Each line of data below must be printed exactly as written, with any pictures removed.
***** Recorded information
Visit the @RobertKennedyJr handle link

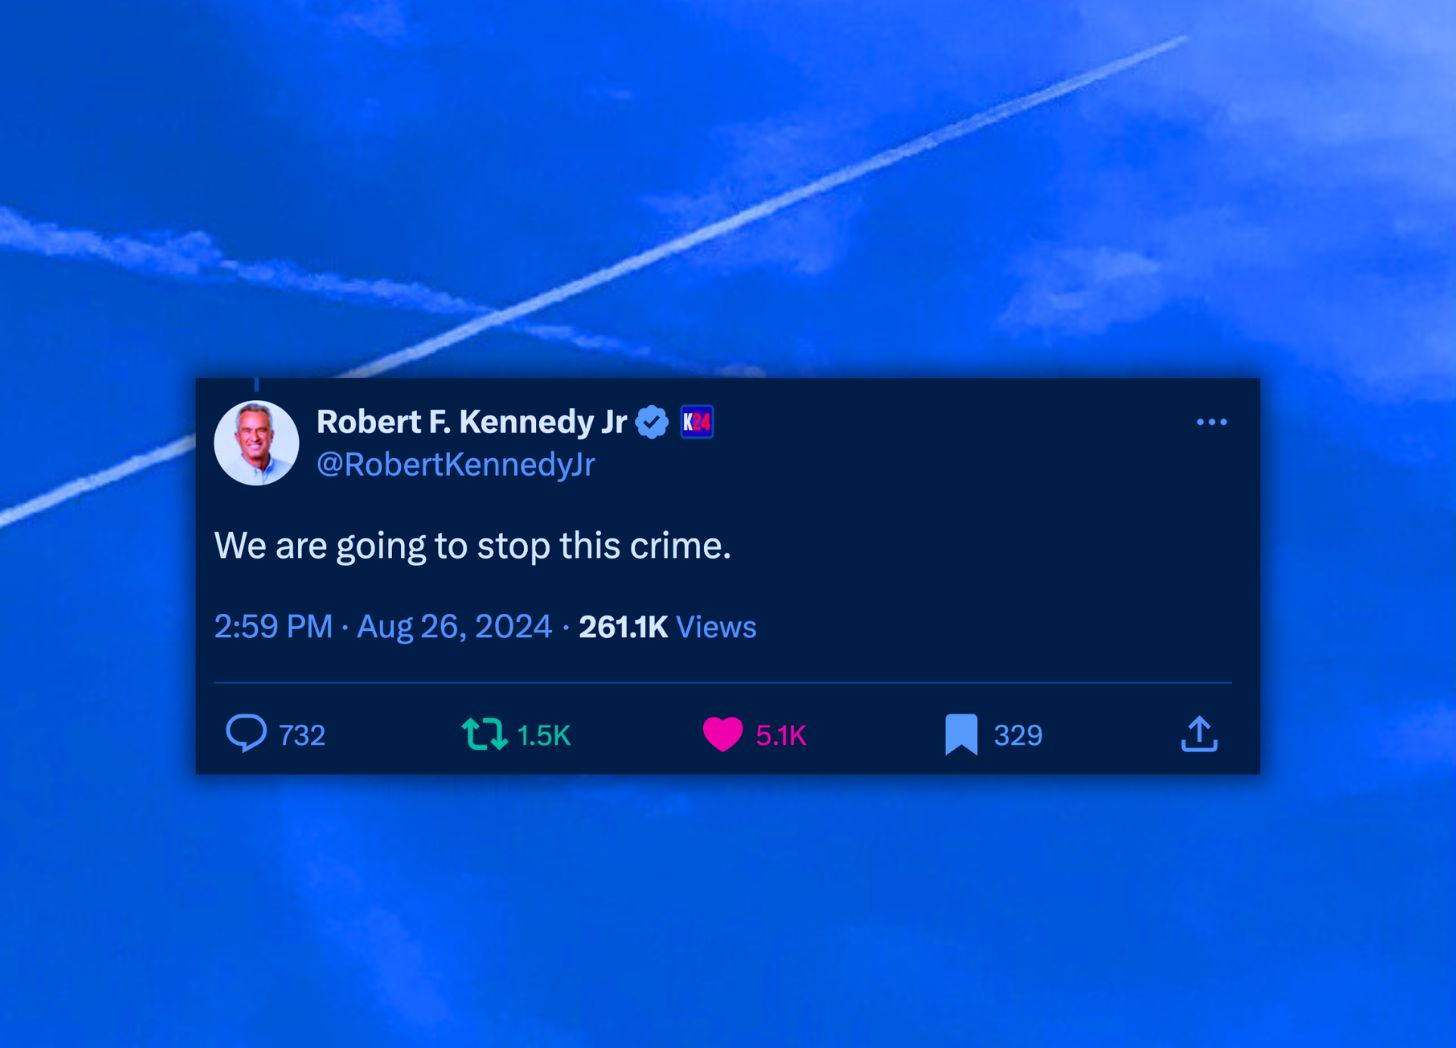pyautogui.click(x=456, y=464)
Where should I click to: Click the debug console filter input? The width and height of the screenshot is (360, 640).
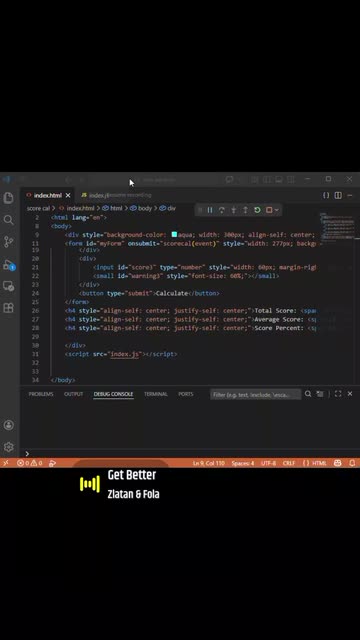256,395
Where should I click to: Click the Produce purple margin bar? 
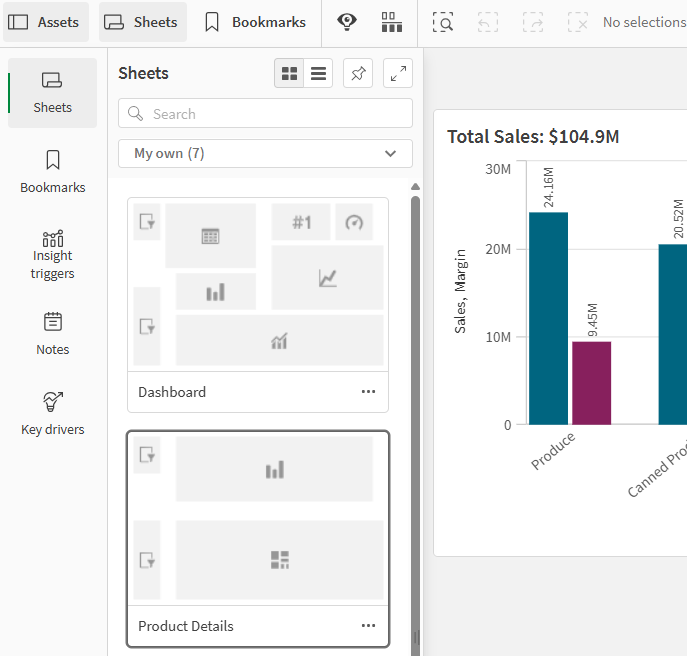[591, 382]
**********
• Exercise result:
Visit the @RobertKennedyJr handle link

pyautogui.click(x=456, y=464)
Where should I click to: Click the debug console filter input? The width and height of the screenshot is (360, 640).
256,395
Where should I click to: Click the Produce purple margin bar? 
[591, 382]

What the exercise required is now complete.